Lysozymes (E.C. 3.2.1.17) are well characterized ubiquitous enzymes that have an antibacterial effect. The lysozymes from rainbow trout (RBTL) (Oncorhynchus mykiss) could be particularly interesting in aquaculture since they show higher activity than egg-white lysozyme and lysozymes from other fish species against a variety of pathogenic bacteria. Two lysozymes, I and II, differing only in a single amino acid, were purified from the kidney of rainbow trout and shown to belong to the c-type class of lysozymes. The type II form was shown to be much more potent against a variety of bacteria than the type I enzyme. We have grown crystals from a mixture containing about 80% type I and 20% type II lysozyme from rainbow trout, and solved the X-ray crystal structure. The crystals are trigonal with a = 76.68, c = 54.46 A and space group P3(1)21. The phase problem was solved by the molecular-replacement method, and the structure was refined to an R-factor of 17.4% using data to 1.8 A resolution. The crystal structure shows that the three-dimensional structure of rainbow trout lysozyme is very similar to the previously solved structures of other c-type lysozymes.
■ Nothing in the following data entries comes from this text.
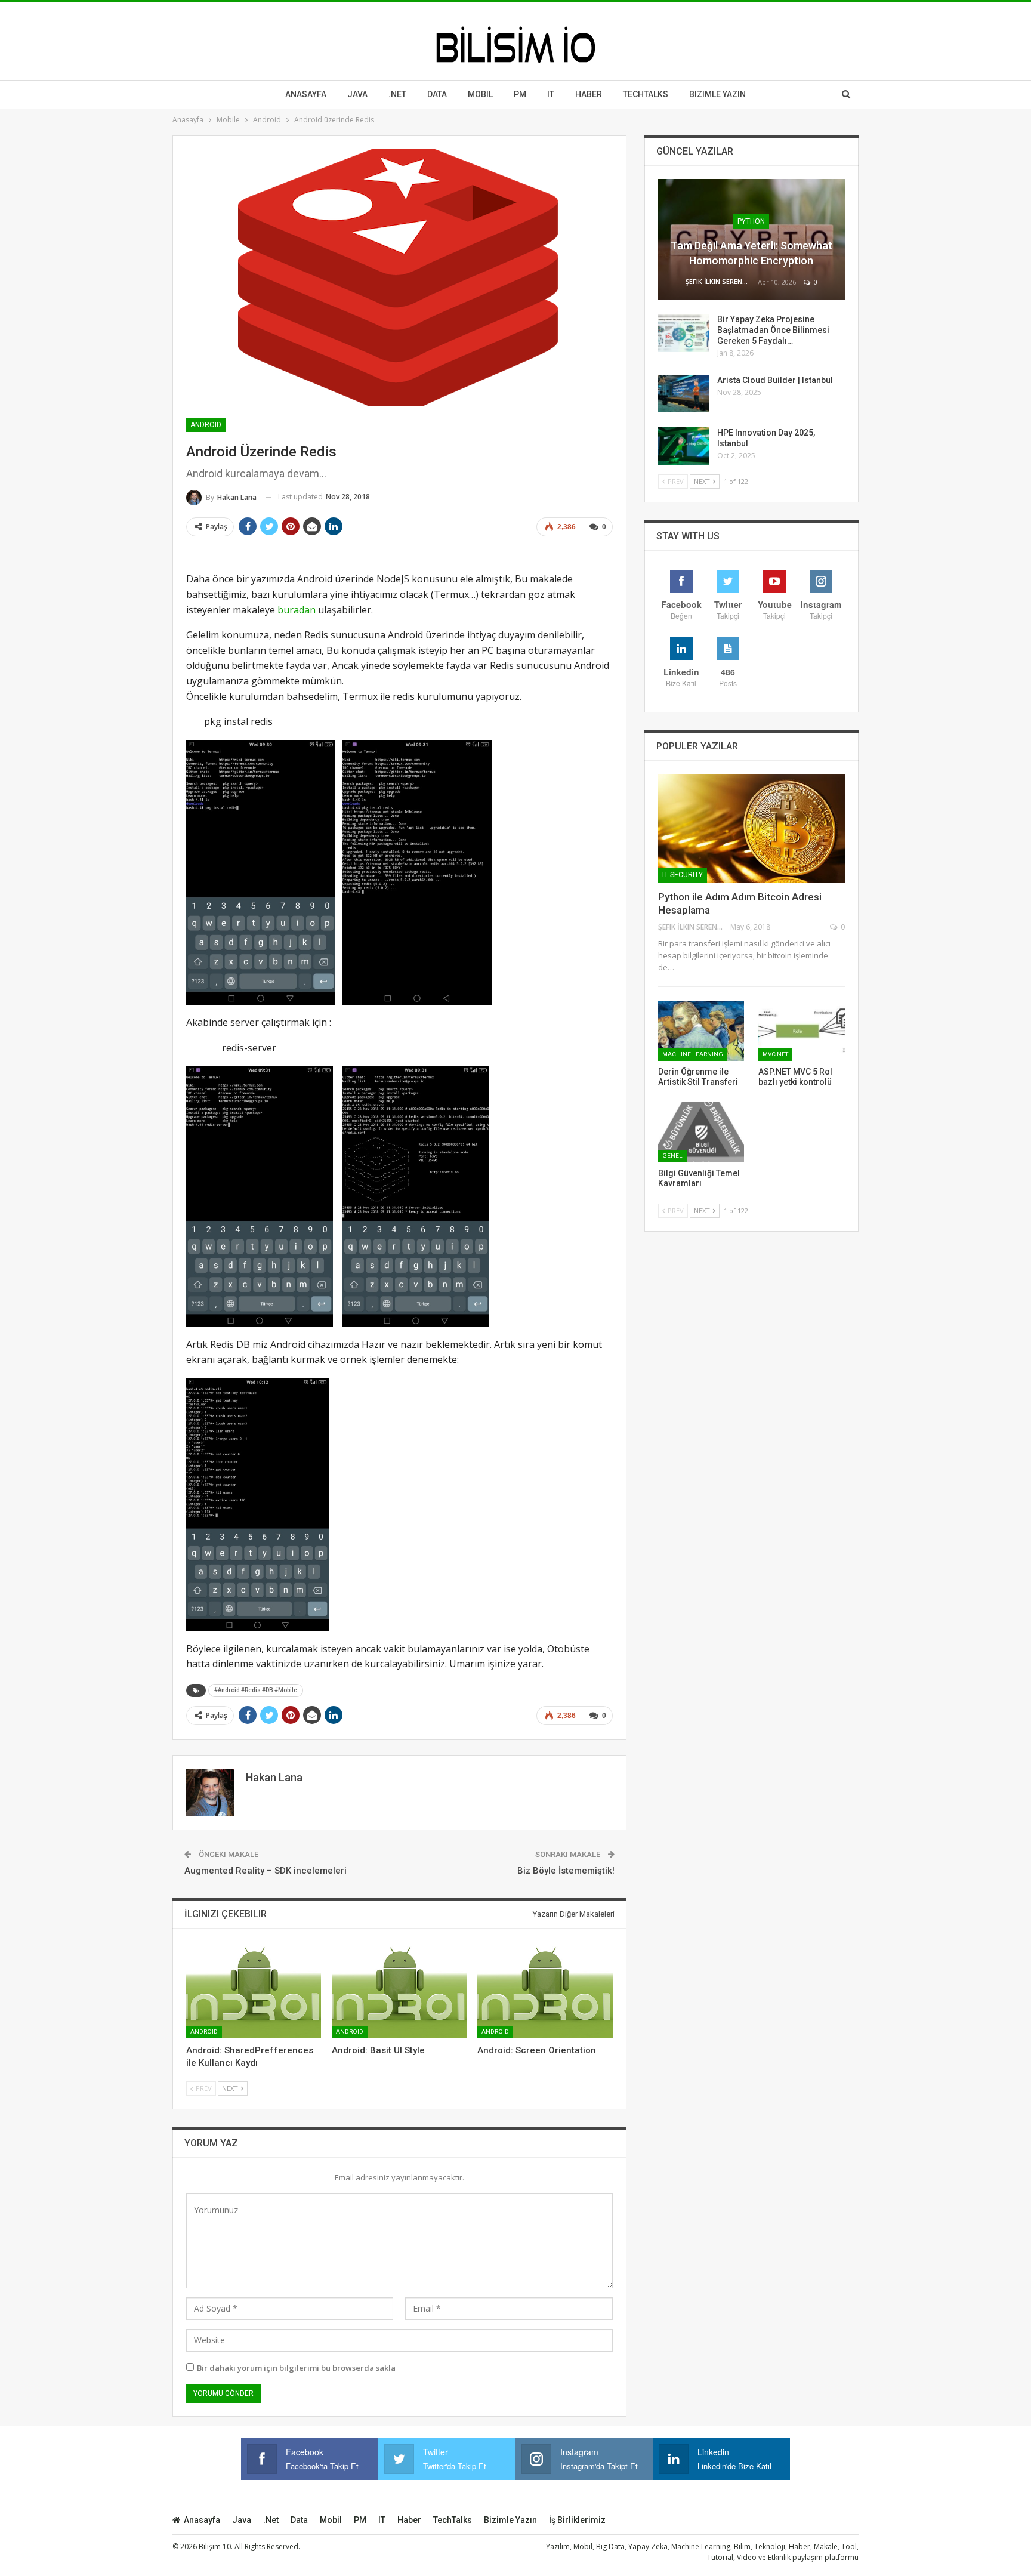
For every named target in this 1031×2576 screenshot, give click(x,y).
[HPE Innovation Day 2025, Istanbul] (683, 446)
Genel (672, 1155)
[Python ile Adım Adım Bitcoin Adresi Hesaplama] (751, 828)
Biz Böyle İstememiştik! (566, 1870)
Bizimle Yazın (717, 94)
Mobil (480, 94)
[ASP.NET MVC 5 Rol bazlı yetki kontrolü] (801, 1031)
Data (437, 94)
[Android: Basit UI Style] (399, 1991)
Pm (520, 94)
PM (360, 2520)
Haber (588, 94)
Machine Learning (692, 1054)
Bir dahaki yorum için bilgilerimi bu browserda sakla (296, 2367)
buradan (296, 609)
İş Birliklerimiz (577, 2520)
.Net (397, 94)
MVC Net (775, 1054)
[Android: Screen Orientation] (544, 1991)
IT (550, 94)
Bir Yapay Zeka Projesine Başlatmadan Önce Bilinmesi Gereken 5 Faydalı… (773, 329)
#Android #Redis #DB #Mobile (255, 1690)
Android (205, 425)
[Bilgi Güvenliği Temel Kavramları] (701, 1132)
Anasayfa (305, 94)
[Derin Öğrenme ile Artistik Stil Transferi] (701, 1031)
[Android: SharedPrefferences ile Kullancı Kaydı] (253, 1991)
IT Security (682, 875)
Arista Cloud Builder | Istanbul (775, 380)
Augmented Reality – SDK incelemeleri (265, 1870)
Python (751, 221)
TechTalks (645, 94)
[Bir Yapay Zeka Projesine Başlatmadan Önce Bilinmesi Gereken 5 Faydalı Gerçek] (683, 333)
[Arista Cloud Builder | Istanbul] (683, 394)
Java (357, 94)
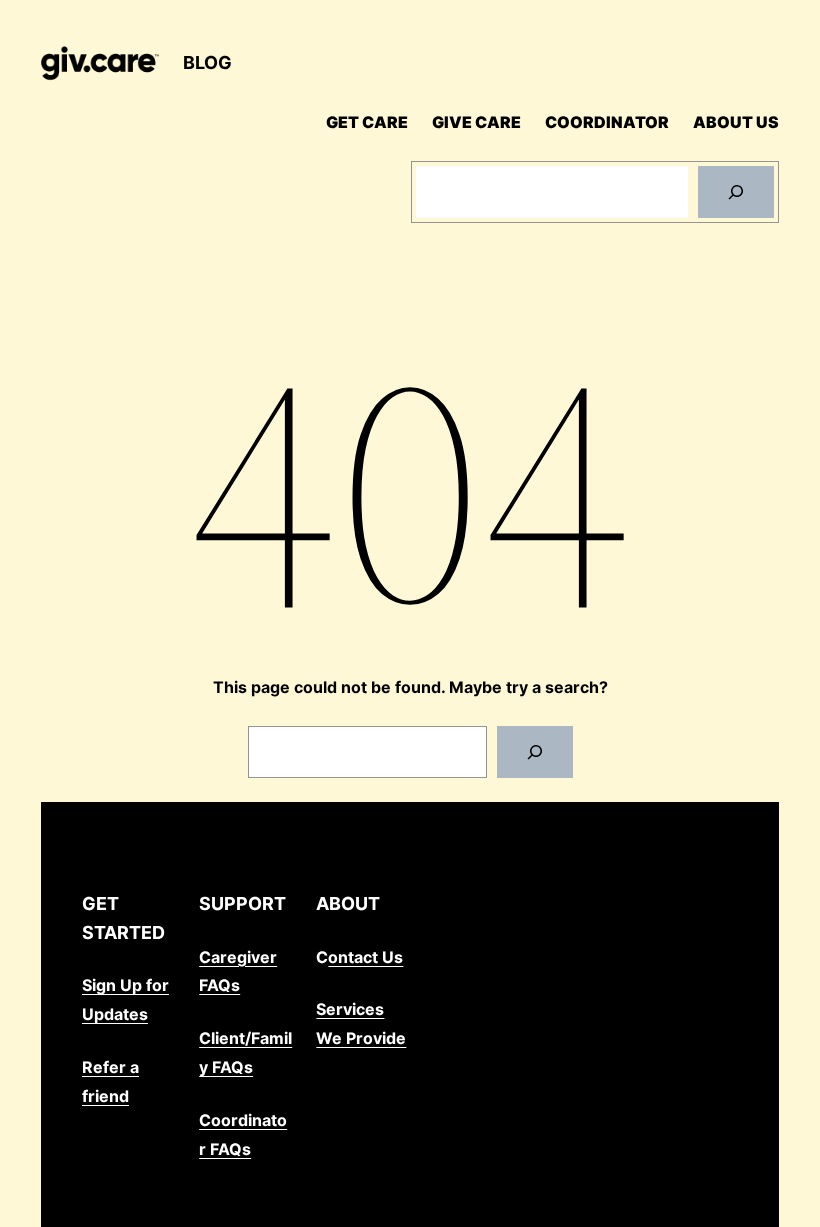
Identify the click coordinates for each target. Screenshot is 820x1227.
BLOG (207, 62)
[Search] (736, 192)
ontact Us (365, 957)
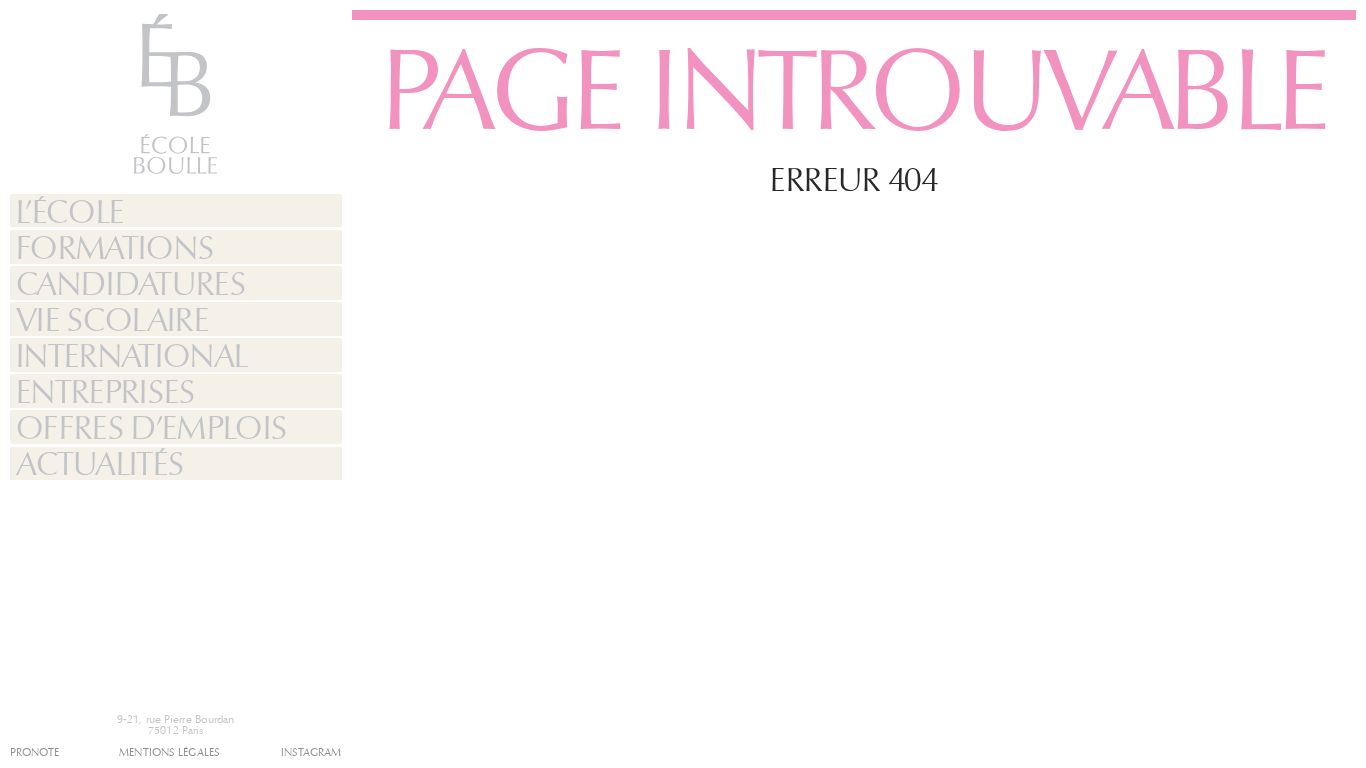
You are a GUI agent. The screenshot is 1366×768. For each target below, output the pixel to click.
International (132, 355)
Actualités (100, 464)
The single polypeptide of 129 amino acids is folded into two domains separated by a deep cleft which contains the active site. Secondary-structure elements, four alpha-helices and a three-stranded beta-sheet, are located in the same sequential positions as in the hen, turkey and human enzymes. The beta-sheet is found to be common for structures of both c- and g-type lysozymes. We suggest that differences in antibiotic activity of the two forms of RBTL are probably due to small differences in the hydophobicity of a small surface region.